Collect each line below that contains the word "agent". Letter case must match.

— start LISTED ENTRIES —

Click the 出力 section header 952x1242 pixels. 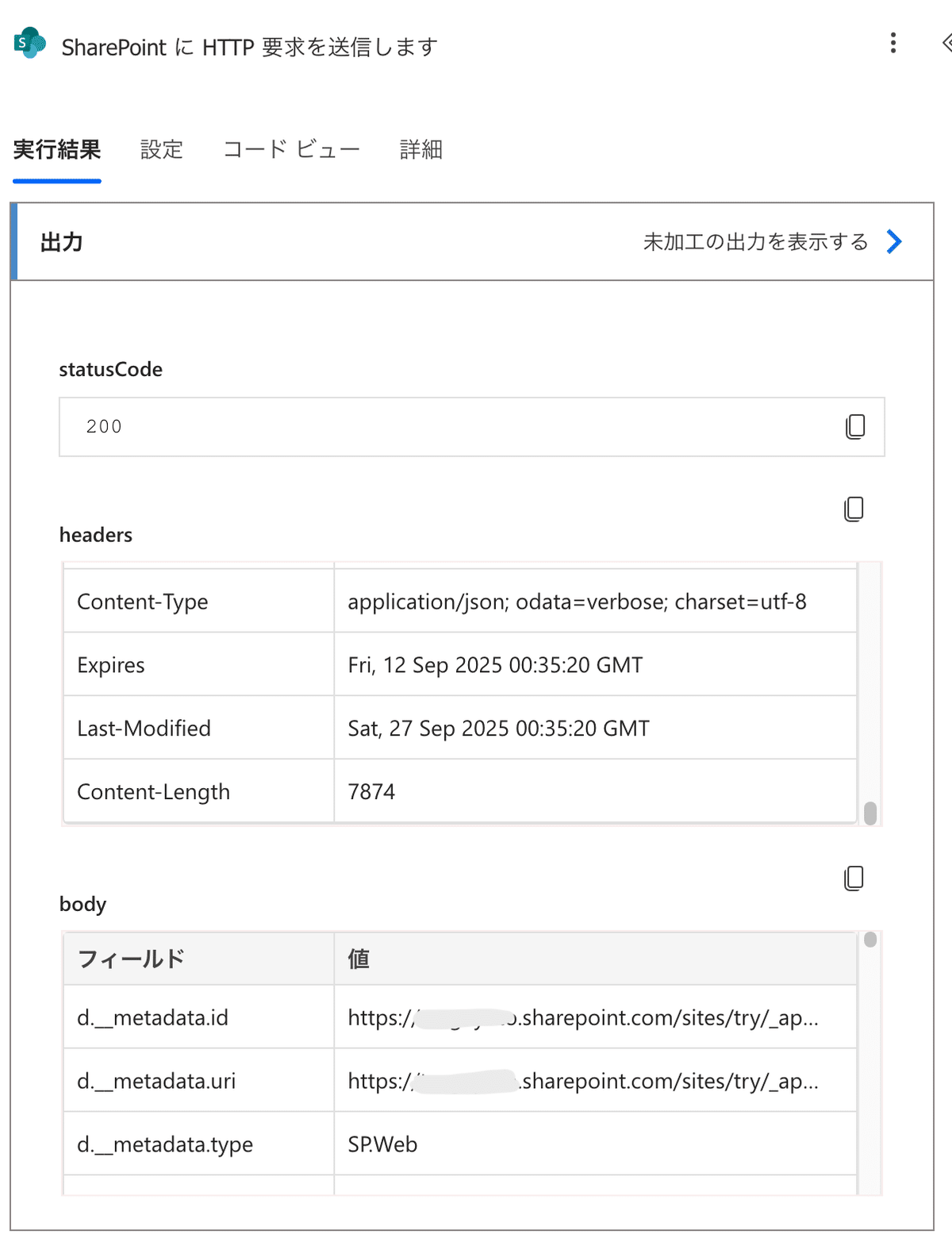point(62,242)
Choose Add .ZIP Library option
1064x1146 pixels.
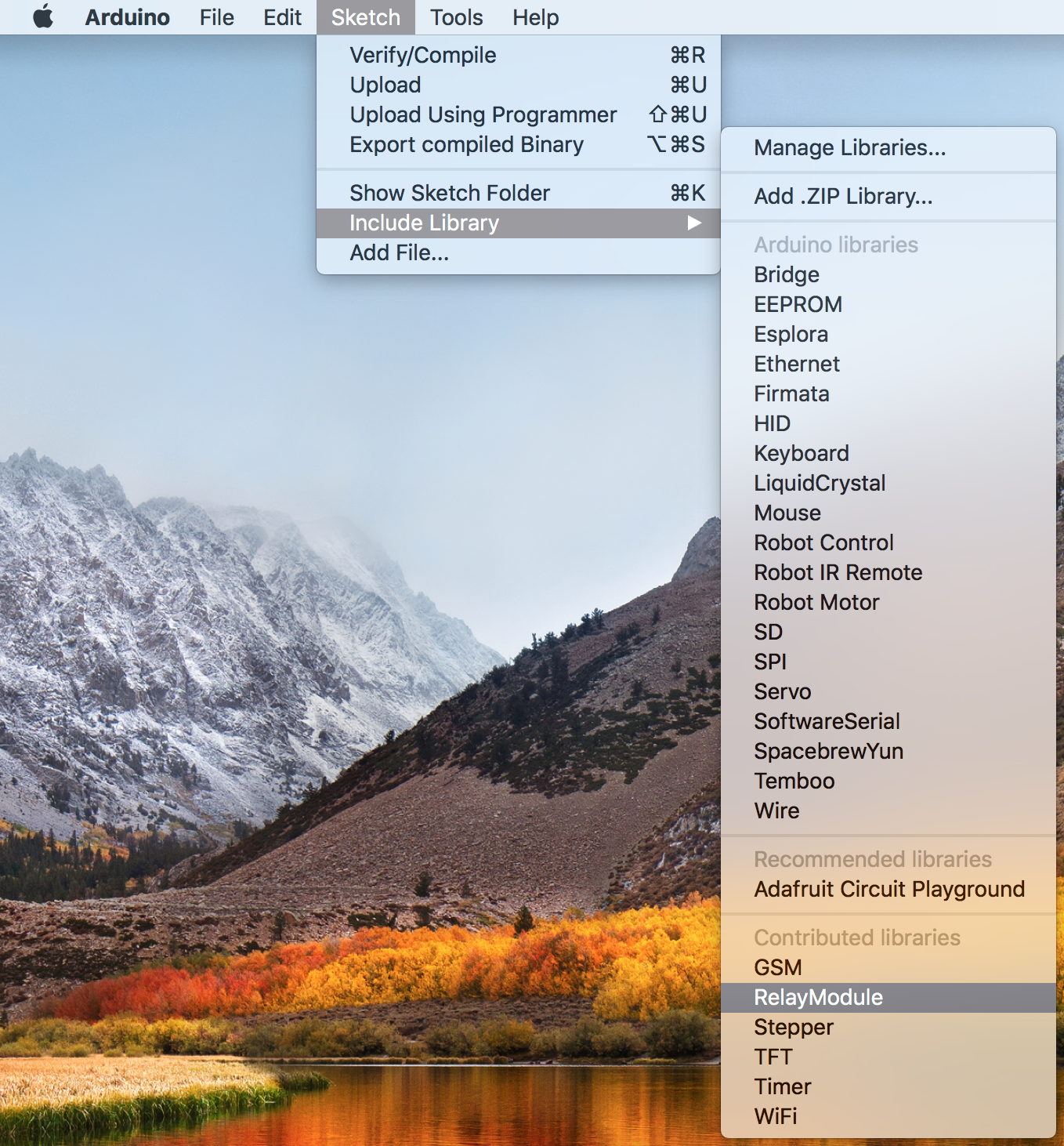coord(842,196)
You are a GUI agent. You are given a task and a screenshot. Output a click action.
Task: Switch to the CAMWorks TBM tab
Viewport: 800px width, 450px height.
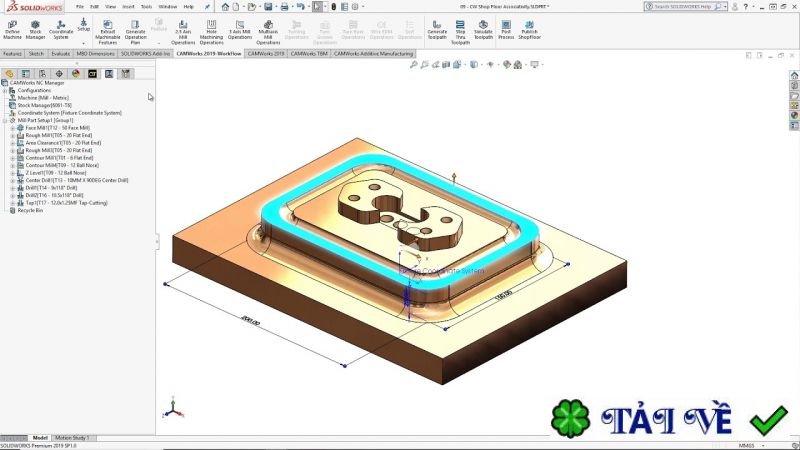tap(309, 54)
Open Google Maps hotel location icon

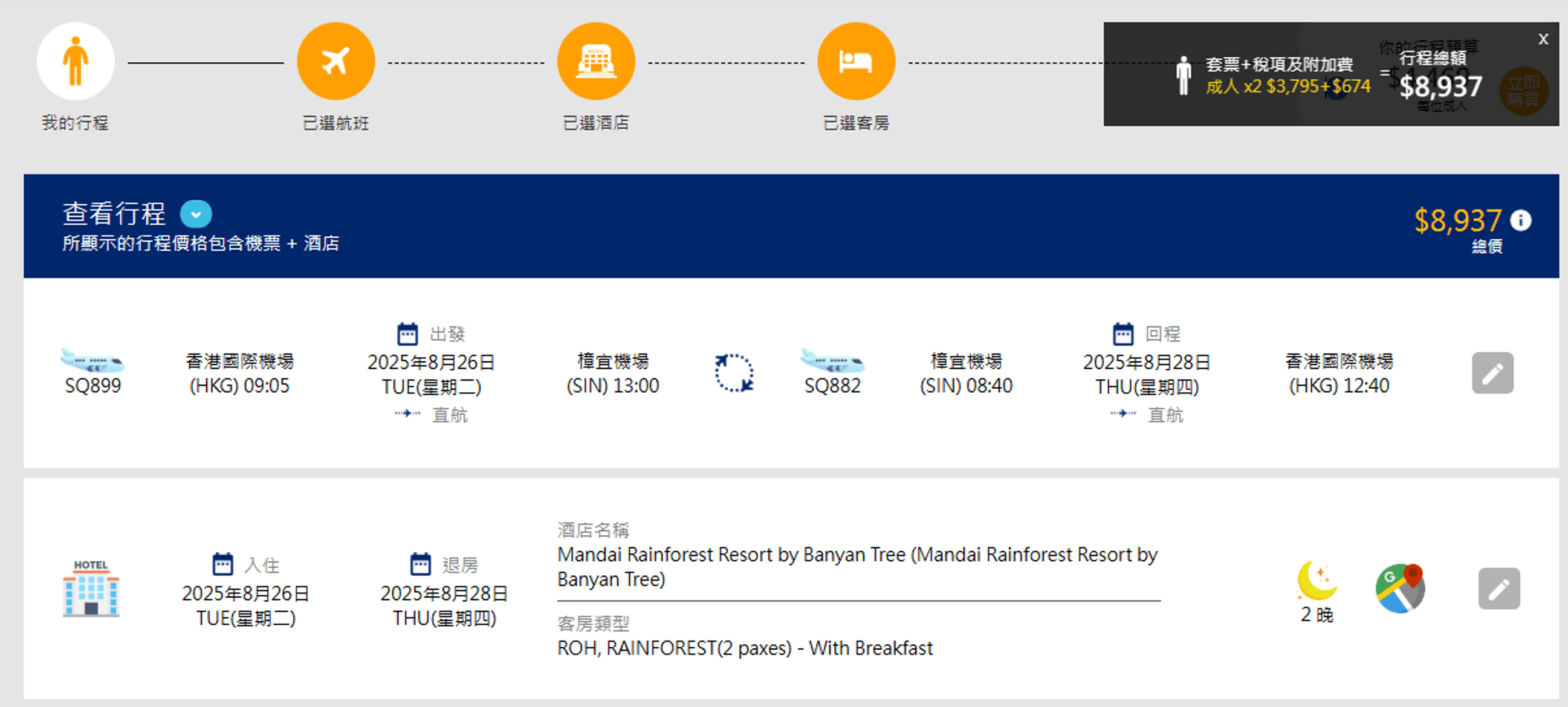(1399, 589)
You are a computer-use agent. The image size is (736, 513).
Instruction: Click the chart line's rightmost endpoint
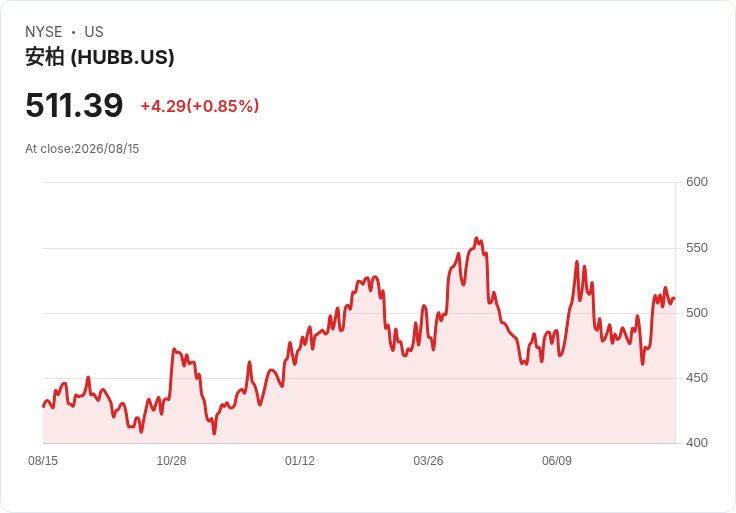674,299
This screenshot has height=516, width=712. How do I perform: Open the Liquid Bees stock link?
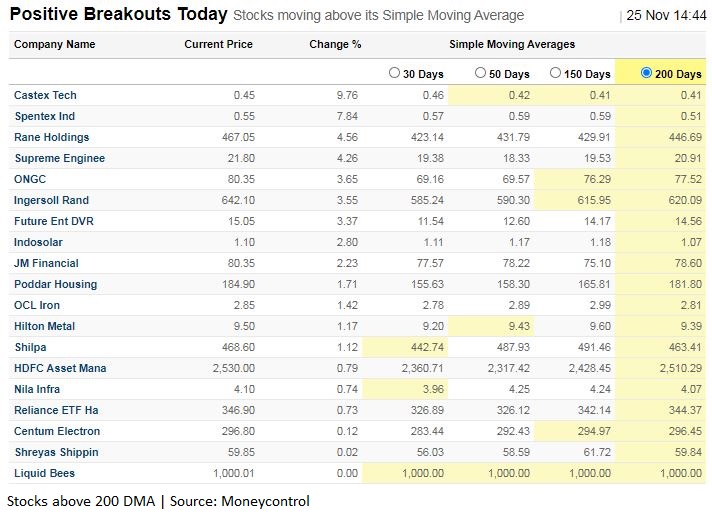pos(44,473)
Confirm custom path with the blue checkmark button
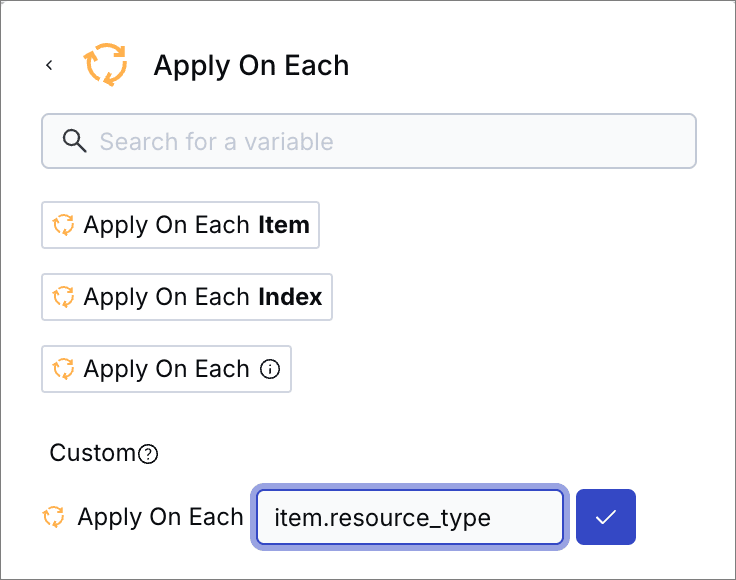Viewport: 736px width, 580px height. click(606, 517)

— end LISTED ENTRIES —

• **FULL ANSWER**:
You are a GUI agent. You are given a task and a screenshot. Output a click action.
You are a computer-use agent. The image size is (736, 513).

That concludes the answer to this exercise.